Single decision trees are highly sensitive to small changes in training data, leading to poor robustness.

Sensitivity Example

Original Dataset: 10 examples with specific features

Best root split: Ear Shape feature
Result: Specific tree structure

Modified Dataset: Change just ONE example

Original: Pointy ears, Round face, Whiskers absent
Modified: Floppy ears, Round face, Whiskers present
New best split: Whiskers feature (completely different!)
Result: Totally different tree structure

Tree Ensemble Solution

Concept: Multiple Trees Voting

Tree Ensemble: Collection of multiple decision trees that vote on final predictions

Benefits:

Reduced sensitivity: No single tree controls the outcome
Improved robustness: Majority vote smooths out individual tree errors
Better accuracy: Multiple perspectives improve predictions

Ensemble Prediction Process

Example Prediction: Animal with pointy ears, not round face, whiskers present

Tree 1 Prediction: Follows its path → Predicts “Cat”
Tree 2 Prediction: Follows its path → Predicts “Not Cat”
Tree 3 Prediction: Follows its path → Predicts “Cat”
Majority Vote: 2 votes for “Cat”, 1 for “Not Cat”
Final Prediction: “Cat” (correct!)

Why Ensembles Work Better

Robustness Through Voting

Individual Tree Problems:

Overfitting to specific training patterns
High variance in predictions
Sensitive to data perturbations

Ensemble Solutions:

Multiple perspectives: Each tree captures different patterns
Error averaging: Individual mistakes get outvoted
Reduced overfitting: Collective decision more stable

Single Tree

High Variance

Sensitive to data changes
Prone to overfitting
Unreliable predictions

Tree Ensemble

Low Variance

Robust to data changes
Reduced overfitting
Stable predictions

Creating Diverse Trees

Key Challenge

Question: How do you create multiple plausible but different decision trees?

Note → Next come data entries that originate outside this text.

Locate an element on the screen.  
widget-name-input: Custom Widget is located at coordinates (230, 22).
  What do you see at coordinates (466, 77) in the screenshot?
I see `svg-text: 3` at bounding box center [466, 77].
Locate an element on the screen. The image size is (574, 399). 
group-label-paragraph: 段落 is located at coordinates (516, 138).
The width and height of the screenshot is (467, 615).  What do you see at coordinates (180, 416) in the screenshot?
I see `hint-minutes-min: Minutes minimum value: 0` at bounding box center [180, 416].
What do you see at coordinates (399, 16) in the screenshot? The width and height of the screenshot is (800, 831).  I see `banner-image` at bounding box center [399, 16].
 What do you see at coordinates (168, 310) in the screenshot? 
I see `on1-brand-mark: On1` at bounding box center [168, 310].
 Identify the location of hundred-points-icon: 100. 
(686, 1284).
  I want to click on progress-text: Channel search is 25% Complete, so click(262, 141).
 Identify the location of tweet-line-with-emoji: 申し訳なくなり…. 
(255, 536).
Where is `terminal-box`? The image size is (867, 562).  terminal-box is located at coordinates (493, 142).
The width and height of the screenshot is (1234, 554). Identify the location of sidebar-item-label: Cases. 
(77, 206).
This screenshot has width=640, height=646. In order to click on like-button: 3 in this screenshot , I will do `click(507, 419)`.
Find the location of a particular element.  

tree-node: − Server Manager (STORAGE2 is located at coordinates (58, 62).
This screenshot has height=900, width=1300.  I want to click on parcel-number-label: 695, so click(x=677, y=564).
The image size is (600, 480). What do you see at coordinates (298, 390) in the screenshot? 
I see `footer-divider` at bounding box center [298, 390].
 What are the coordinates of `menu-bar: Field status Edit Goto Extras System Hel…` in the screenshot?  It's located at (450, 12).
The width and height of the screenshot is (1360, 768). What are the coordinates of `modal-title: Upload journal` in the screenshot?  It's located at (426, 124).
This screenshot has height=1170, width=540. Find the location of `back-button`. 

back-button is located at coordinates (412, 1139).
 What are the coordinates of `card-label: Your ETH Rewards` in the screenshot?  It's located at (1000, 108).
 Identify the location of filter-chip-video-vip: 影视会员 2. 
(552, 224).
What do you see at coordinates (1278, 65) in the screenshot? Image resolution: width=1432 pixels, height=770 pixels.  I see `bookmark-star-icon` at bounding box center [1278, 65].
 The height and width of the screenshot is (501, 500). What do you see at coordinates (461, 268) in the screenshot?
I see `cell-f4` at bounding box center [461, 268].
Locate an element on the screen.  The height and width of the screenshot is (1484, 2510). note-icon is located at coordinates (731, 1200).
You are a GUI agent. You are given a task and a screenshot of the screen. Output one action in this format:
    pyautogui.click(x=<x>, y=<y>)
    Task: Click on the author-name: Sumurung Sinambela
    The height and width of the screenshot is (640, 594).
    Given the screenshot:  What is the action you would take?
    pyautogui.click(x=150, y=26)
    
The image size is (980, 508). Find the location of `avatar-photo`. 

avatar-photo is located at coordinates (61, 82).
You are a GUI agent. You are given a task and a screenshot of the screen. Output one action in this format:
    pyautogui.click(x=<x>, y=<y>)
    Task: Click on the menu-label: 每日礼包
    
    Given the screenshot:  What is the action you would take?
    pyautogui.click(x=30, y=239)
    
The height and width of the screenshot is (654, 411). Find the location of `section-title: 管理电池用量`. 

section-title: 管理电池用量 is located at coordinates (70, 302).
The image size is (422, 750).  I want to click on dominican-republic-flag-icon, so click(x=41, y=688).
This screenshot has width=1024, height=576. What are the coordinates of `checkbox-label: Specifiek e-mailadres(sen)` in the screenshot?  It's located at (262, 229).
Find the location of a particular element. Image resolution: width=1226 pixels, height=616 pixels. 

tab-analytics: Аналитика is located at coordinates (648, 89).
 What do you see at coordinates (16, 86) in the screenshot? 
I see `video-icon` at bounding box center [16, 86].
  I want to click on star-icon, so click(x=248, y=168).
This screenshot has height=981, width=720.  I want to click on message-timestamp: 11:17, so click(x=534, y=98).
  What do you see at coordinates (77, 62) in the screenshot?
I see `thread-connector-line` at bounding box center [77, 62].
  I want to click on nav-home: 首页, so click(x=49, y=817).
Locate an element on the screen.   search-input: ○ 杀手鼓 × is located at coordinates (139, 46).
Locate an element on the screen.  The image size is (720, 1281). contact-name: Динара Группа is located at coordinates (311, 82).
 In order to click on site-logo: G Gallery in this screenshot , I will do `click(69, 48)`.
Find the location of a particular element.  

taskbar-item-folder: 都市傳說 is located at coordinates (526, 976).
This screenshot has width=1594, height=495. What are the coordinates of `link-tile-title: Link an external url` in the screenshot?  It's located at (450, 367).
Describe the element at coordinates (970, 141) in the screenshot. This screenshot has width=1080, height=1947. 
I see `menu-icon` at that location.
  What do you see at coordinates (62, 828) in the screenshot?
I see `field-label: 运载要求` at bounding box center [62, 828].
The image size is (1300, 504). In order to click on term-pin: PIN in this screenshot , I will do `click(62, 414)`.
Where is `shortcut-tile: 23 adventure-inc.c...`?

Requirements for Good Ensemble:

Trees should be different enough to provide diverse perspectives
Trees should be accurate enough to contribute meaningful votes
Trees should complement each other’s strengths and weaknesses

Upcoming Techniques

Sampling with Replacement: Statistical technique to create different training sets

Purpose: Generate varied datasets for training different trees
Result: Each tree sees slightly different data patterns
Outcome: Naturally diverse tree ensemble

Ensemble Voting Mechanism

Simple Majority Vote

Classification: Each tree votes for a class, majority wins Regression: Average the predictions from all trees

Practical Implementation

For new test example:
1. Pass example through Tree 1 → get prediction 1
2. Pass example through Tree 2 → get prediction 2
3. Pass example through Tree 3 → get prediction 3
4. Combine predictions using voting/averaging
5. Output final ensemble prediction

Tree ensembles fundamentally solve the robustness problem of single decision trees by leveraging the wisdom of crowds - multiple diverse trees working together produce more reliable and accurate predictions than any individual tree could achieve alone.